The website GeoNet has reminded New Zealanders that while the snow has arrived and Mount Ruapehu is a magnet, skiers and walkers need to be reminded that it is one of the country’s most active volcanoes.
Though it was now almost 10 years since the last eruption from Mt Ruapehu’s Crater Lake, there was a need to monitor activity.
Small eruptions only affect the summit plateau around Crater Lake, however the larger ones can generate lahars down the slopes.
“These larger, lahar generating eruptions occur on average about once every seven years and can impact the ski fields. So, remembering Ruapehu is an active volcano, it is a good idea to check out the hazard information before heading to the ski fields,” GeoNet said.
There are hazard posters and video clips that can be checked.

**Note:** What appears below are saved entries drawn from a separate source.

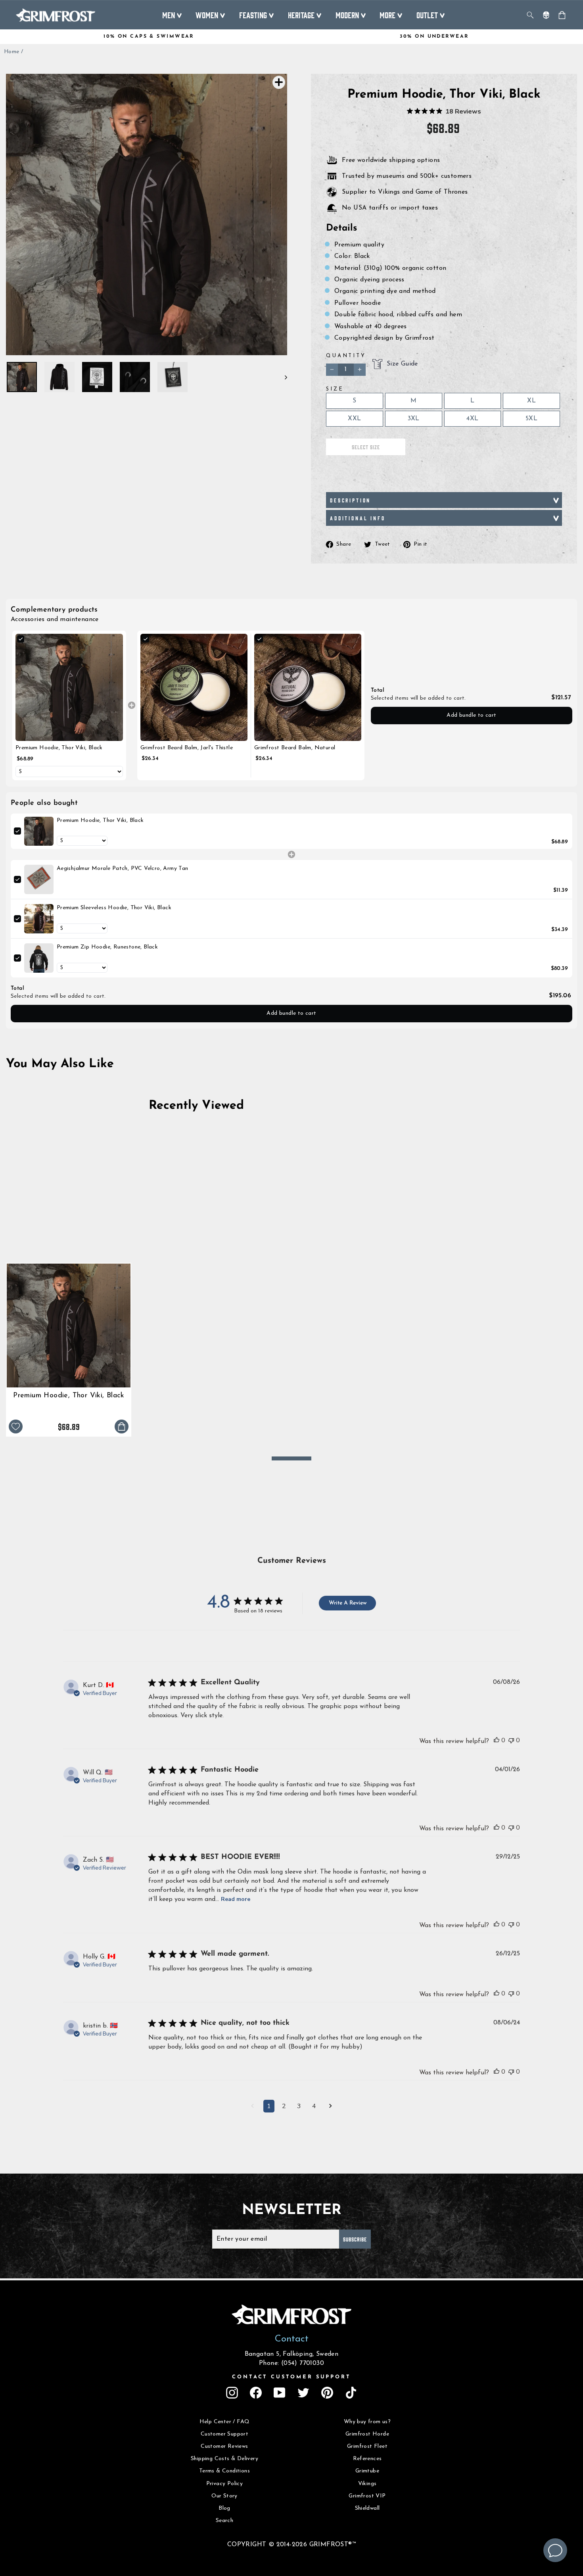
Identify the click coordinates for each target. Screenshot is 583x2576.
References (367, 2459)
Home (11, 51)
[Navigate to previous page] (252, 2107)
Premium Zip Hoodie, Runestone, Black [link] (107, 947)
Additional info (357, 518)
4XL (472, 419)
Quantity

The monitoring of Ruapehu volcano and its Crater Lake includes seismic, acoustic, GPS sensors around the volcano, gas flights and sampling of the Crater Lake. The temperature and water level of the lake are also monitored by data-logger.
The website said on Friday Crater Lake was now cool, with the lake temperature at 19 degrees.

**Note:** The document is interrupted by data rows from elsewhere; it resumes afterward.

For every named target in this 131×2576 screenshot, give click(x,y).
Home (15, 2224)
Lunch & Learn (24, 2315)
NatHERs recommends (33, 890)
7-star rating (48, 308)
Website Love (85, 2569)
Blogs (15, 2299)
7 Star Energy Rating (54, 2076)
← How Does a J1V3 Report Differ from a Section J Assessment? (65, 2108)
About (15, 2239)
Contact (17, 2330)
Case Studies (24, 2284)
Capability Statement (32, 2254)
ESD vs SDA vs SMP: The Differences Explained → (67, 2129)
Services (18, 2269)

Research on the eruptive history of Ruapehu through Crater Lake has shown that the probability of an eruption increases when the lake was significantly warmer or cooler than the median temperature range.
“Eruptions have been significantly more frequent when the lake was hot rather than cold. Despite the current lower lake temperature, the likelihood of an eruption remains low - in the 10 years since the last eruption the lake has cooled seven times to below 16°C and heated six times to over 38°C with no eruptions,” GeoNet said.
The GeoNet monitoring of the volcano and Crater Lake does however indicate the volcano is alive.